> **Dataset entries**
★ ★ ★ ★ ★ ★ ★

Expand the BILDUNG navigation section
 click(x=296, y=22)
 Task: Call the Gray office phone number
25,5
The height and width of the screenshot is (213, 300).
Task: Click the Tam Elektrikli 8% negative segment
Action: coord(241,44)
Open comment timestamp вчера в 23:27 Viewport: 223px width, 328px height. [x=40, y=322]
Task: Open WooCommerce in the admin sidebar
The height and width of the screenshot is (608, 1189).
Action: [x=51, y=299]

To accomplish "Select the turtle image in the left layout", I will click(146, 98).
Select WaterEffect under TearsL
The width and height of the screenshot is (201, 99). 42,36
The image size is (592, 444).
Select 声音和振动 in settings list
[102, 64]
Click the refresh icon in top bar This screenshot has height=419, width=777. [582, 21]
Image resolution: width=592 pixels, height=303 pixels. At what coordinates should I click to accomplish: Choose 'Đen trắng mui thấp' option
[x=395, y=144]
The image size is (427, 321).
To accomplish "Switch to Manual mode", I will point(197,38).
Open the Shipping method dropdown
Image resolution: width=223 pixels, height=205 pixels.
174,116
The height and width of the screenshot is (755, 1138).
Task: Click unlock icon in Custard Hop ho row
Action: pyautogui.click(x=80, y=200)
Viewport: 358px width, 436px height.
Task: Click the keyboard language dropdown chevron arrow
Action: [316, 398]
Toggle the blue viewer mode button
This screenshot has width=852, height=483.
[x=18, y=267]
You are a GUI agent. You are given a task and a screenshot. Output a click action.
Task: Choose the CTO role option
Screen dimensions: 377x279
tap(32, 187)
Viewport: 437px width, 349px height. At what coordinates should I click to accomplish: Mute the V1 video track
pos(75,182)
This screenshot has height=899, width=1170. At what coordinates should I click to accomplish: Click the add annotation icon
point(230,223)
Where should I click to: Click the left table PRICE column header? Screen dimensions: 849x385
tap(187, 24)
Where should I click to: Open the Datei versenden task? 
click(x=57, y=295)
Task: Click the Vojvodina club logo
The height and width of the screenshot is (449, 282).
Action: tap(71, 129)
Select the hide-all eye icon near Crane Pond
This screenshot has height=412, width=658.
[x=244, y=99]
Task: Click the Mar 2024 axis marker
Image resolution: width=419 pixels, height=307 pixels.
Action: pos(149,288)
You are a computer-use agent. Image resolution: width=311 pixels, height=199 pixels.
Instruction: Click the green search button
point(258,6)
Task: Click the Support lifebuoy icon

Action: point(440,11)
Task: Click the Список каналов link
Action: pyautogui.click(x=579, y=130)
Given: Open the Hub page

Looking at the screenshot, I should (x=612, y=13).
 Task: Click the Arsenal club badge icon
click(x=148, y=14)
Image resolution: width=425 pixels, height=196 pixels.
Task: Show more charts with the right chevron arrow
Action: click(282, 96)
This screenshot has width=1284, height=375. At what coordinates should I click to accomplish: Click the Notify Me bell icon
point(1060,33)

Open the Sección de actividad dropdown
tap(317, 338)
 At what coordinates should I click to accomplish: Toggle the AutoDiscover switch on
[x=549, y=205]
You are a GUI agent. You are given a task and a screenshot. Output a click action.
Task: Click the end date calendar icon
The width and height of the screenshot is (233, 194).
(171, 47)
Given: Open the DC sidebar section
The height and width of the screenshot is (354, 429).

★ ★ ★ ★ ★ ★ ★

> **Exercise prompt**
Copy each line of the data exactly, please.

> **Expected output**
Expand the BILDUNG navigation section
 click(x=296, y=22)
 Task: Call the Gray office phone number
25,5
The height and width of the screenshot is (213, 300).
Task: Click the Tam Elektrikli 8% negative segment
Action: coord(241,44)
Open comment timestamp вчера в 23:27 Viewport: 223px width, 328px height. [x=40, y=322]
Task: Open WooCommerce in the admin sidebar
The height and width of the screenshot is (608, 1189).
Action: [x=51, y=299]

To accomplish "Select the turtle image in the left layout", I will click(146, 98).
Select WaterEffect under TearsL
The width and height of the screenshot is (201, 99). 42,36
The image size is (592, 444).
Select 声音和振动 in settings list
[102, 64]
Click the refresh icon in top bar This screenshot has height=419, width=777. [582, 21]
Image resolution: width=592 pixels, height=303 pixels. At what coordinates should I click to accomplish: Choose 'Đen trắng mui thấp' option
[x=395, y=144]
The image size is (427, 321).
To accomplish "Switch to Manual mode", I will point(197,38).
Open the Shipping method dropdown
Image resolution: width=223 pixels, height=205 pixels.
174,116
The height and width of the screenshot is (755, 1138).
Task: Click unlock icon in Custard Hop ho row
Action: pyautogui.click(x=80, y=200)
Viewport: 358px width, 436px height.
Task: Click the keyboard language dropdown chevron arrow
Action: [316, 398]
Toggle the blue viewer mode button
This screenshot has width=852, height=483.
[x=18, y=267]
You are a GUI agent. You are given a task and a screenshot. Output a click action.
Task: Choose the CTO role option
Screen dimensions: 377x279
tap(32, 187)
Viewport: 437px width, 349px height. At what coordinates should I click to accomplish: Mute the V1 video track
pos(75,182)
This screenshot has height=899, width=1170. At what coordinates should I click to accomplish: Click the add annotation icon
point(230,223)
Where should I click to: Click the left table PRICE column header? Screen dimensions: 849x385
tap(187, 24)
Where should I click to: Open the Datei versenden task? 
click(x=57, y=295)
Task: Click the Vojvodina club logo
The height and width of the screenshot is (449, 282).
Action: tap(71, 129)
Select the hide-all eye icon near Crane Pond
This screenshot has height=412, width=658.
[x=244, y=99]
Task: Click the Mar 2024 axis marker
Image resolution: width=419 pixels, height=307 pixels.
Action: pos(149,288)
You are a computer-use agent. Image resolution: width=311 pixels, height=199 pixels.
Instruction: Click the green search button
point(258,6)
Task: Click the Support lifebuoy icon

Action: point(440,11)
Task: Click the Список каналов link
Action: pyautogui.click(x=579, y=130)
Given: Open the Hub page

Looking at the screenshot, I should (x=612, y=13).
 Task: Click the Arsenal club badge icon
click(x=148, y=14)
Image resolution: width=425 pixels, height=196 pixels.
Task: Show more charts with the right chevron arrow
Action: click(282, 96)
This screenshot has width=1284, height=375. At what coordinates should I click to accomplish: Click the Notify Me bell icon
point(1060,33)

Open the Sección de actividad dropdown
tap(317, 338)
 At what coordinates should I click to accomplish: Toggle the AutoDiscover switch on
[x=549, y=205]
You are a GUI agent. You are given a task and a screenshot. Output a click action.
Task: Click the end date calendar icon
The width and height of the screenshot is (233, 194).
(171, 47)
Given: Open the DC sidebar section
The height and width of the screenshot is (354, 429).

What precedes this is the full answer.